_KUTIPAN DOKUMEN_
----
Namun, meskipun merencanakan kebohongan dalam hal bertentangan dengan etika kebajikan sehingga penulis berupaya menunjukkan dua masalah yang sangat menonjol. Yaitu membangun etikanya, adalah bagian dari perencanaan. Mengingat perencanaan menjadi bagian itikad atau niatan baik pemerintah atas dasar kewajiban bernegara dan bukan atas dasar kepedulian mengingat negara dihadirkan dengan tanggung jawab menghadirkan keadilan sosial bagi seluruh warganya (masyarakat Indonesia) dengan tegas membedakan birokrasi yang peduli dan birokrasi yang menjalankan kewajibannya. Untuk memahaminya secara rasional menentukan nilai mana yang lebih diprioritaskan maka birokrasi Ternate lebih menjelaskan tentang kepedulian yang bersumber pada individunya untuk berkembang.

Masalah kedua dalam menghubungkan pemahaman ini tercakup dalam seruannya bahwa birokrasi Ternate akan menyelesaikan masalah pelabuhan ini di tahun 2024 dengan menganggarkan Rp 15 miliar pada posisi lainnya menyebutkan Rp 10 miliar. Dari sudut pandang ini nampaknya birokrasi Ternate tidak bertindak dalam politik profesi (birokrasi) namun skala yang tidak berubah, yaitu matematika konsensus yang bertalian dengan tahun politik nantinya karena mampu mengelabui konstituen atas dasar kompetensi untuk membuat sesuatu bukan atas dasar merencakan keharusan sebagaimana menjadi bagian dari etika kebijakan. Selain itu MoU kali kedua yang ditandatangani termuat diksi berkewajiban menganggarkan di tahun ke depannya (2023 saat ini) dengan total nominal yang tertera sudah menjadi janji sosial atas warga masyarakat yang dipimpinnya sehingga secara etika kebijakan tentu menjadi skala prioritas dalam merencanakan APBD paskah MoU tersebut.
----
_ISI DATA_
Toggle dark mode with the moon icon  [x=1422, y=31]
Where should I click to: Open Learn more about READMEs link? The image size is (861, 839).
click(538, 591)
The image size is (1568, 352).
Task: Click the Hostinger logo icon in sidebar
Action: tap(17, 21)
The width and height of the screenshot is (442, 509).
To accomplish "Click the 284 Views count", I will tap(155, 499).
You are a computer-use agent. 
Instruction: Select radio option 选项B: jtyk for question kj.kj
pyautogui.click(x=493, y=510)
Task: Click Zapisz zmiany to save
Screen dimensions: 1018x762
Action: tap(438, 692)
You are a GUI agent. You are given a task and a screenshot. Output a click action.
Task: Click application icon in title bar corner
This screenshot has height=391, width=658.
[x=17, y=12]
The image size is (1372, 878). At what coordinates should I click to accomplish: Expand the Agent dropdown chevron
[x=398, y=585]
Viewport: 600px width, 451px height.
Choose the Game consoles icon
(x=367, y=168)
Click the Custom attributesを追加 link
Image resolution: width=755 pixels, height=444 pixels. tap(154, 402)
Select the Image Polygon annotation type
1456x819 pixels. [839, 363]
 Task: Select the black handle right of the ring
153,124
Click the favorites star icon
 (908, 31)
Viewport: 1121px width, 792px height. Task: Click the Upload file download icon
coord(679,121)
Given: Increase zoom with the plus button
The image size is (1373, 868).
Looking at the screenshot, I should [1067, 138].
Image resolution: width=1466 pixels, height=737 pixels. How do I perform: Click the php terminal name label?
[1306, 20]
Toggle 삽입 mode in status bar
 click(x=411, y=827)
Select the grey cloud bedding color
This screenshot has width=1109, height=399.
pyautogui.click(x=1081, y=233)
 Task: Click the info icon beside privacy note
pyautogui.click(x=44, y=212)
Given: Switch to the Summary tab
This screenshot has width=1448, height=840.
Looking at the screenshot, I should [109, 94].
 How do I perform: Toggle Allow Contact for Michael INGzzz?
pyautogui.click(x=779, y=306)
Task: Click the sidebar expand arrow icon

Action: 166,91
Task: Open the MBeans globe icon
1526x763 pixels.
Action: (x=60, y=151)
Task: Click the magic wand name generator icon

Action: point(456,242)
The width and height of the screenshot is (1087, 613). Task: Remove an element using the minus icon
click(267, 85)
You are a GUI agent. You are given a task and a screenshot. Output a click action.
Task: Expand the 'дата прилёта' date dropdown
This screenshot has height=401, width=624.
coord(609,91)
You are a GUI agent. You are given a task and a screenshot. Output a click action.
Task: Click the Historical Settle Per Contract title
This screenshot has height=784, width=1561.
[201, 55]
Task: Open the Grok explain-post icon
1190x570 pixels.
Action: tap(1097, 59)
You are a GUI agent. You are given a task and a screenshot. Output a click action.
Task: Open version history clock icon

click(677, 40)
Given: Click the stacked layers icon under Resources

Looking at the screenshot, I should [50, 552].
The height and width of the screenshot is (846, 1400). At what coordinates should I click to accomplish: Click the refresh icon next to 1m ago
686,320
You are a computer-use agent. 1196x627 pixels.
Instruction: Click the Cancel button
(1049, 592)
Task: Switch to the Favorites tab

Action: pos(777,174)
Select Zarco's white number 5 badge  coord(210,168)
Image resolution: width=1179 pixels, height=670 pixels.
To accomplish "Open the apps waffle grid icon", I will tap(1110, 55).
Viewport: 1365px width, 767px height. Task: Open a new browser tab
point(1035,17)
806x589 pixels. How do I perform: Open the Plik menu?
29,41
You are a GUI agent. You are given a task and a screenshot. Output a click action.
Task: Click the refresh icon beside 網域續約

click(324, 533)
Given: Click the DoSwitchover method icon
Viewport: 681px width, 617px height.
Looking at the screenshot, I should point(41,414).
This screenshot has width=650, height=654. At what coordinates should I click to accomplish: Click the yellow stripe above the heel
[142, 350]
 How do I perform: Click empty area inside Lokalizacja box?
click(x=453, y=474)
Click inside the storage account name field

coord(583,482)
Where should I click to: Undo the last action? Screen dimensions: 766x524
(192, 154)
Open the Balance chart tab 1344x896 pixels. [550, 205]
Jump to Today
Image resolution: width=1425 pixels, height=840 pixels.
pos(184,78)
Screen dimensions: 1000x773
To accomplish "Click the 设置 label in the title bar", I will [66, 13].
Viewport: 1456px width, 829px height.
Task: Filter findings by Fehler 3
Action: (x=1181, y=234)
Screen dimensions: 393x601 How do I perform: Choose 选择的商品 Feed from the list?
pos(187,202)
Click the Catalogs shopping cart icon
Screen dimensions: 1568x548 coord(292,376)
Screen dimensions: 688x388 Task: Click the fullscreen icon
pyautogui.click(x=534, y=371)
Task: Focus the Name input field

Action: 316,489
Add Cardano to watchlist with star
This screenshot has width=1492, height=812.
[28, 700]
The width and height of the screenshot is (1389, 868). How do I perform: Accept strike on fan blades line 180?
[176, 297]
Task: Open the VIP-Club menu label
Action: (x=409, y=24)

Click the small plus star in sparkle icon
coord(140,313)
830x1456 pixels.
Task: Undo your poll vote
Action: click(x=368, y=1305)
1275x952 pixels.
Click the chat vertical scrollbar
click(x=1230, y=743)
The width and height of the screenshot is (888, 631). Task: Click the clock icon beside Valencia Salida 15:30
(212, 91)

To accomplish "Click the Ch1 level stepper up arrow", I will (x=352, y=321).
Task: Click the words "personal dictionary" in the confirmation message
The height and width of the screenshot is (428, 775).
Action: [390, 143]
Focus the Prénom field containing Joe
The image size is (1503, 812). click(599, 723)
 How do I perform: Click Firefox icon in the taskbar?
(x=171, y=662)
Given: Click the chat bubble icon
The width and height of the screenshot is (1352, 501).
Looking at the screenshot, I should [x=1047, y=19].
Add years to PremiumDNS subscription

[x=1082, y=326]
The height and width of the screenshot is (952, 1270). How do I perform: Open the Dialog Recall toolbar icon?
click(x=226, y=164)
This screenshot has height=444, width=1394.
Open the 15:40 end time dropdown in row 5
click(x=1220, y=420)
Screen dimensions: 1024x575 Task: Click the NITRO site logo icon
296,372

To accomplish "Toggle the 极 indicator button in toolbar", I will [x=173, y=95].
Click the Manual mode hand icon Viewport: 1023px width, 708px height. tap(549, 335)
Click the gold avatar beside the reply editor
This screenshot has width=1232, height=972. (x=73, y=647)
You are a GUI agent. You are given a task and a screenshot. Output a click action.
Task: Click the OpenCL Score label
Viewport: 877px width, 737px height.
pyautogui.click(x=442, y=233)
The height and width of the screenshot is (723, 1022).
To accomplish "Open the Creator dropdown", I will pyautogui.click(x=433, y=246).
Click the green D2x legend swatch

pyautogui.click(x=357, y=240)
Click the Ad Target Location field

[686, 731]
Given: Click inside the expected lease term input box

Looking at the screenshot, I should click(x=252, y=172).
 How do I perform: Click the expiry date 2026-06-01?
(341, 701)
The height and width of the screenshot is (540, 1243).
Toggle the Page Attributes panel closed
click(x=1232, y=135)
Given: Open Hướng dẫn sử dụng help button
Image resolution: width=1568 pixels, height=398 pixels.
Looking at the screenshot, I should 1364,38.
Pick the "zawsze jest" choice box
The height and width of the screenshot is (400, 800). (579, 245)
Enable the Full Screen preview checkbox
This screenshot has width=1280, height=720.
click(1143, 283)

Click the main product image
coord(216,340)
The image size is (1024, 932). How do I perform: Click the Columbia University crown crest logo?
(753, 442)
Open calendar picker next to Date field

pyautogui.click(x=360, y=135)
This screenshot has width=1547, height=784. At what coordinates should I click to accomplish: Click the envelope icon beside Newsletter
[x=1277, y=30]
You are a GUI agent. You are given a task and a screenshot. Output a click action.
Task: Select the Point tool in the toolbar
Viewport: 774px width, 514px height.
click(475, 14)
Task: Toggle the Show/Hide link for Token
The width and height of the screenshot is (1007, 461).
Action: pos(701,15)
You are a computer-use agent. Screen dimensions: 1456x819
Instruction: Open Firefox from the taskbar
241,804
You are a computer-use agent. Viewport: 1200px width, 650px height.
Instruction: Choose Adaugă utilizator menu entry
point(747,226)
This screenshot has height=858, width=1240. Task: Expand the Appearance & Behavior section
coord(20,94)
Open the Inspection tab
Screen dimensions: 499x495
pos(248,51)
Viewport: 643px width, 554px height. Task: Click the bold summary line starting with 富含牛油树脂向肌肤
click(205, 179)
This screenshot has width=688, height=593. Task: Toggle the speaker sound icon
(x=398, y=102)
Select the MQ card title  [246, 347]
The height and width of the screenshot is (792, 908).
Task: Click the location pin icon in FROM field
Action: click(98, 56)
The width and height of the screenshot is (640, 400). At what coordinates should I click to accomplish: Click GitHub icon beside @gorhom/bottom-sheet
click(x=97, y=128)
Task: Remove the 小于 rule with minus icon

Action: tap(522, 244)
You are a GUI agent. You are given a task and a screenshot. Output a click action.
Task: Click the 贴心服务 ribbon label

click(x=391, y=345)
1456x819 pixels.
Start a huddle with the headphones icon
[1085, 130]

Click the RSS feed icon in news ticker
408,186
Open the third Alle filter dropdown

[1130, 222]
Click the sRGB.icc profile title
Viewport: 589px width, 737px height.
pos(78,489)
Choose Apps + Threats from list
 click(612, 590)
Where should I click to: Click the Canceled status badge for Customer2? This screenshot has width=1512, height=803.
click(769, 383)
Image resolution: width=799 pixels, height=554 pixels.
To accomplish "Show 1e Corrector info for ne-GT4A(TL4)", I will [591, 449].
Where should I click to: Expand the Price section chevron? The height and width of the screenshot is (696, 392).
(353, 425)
----
Lanjutkan tulisan tentang birokrasi Ternate dan anggaran penyelesaian masalah pelabuhan di atas, mulai setelah kalimat terakhirnya.

_JAWABAN TERTULIS_
Etika kebijakan tidak bisa berfokus pada maksimalisasi realisasi preferensi individu atau pada klaim hak yang dapat dibuat oleh seseorang. Tulisan ini mencoba untuk mengambil sudut pandang yang mengabstraksikan sejauh mana masyarakat Hiri berjuang yang terwakilkan oleh AMPUH dan sebanyak mungkin langkah yang telah ditempuh guna memenuhi prasyarat birokrasi ala Ternate sudah menjadi dasar untuk menyajikan prosedur dan prinsip-prinsip tindakan. Dari perspektif kebajikan-etika, kita harus memahami konteks dan aktivitas tertentu di mana birokrasi Ternate berfungsi untuk menilai kualitas tindakan yang dilakukan AMPUH. Tindakan yang bermakna bagi manusia berkontribusi pada aktivitas umum dengan tingkat kompleksitas tertentu. (*)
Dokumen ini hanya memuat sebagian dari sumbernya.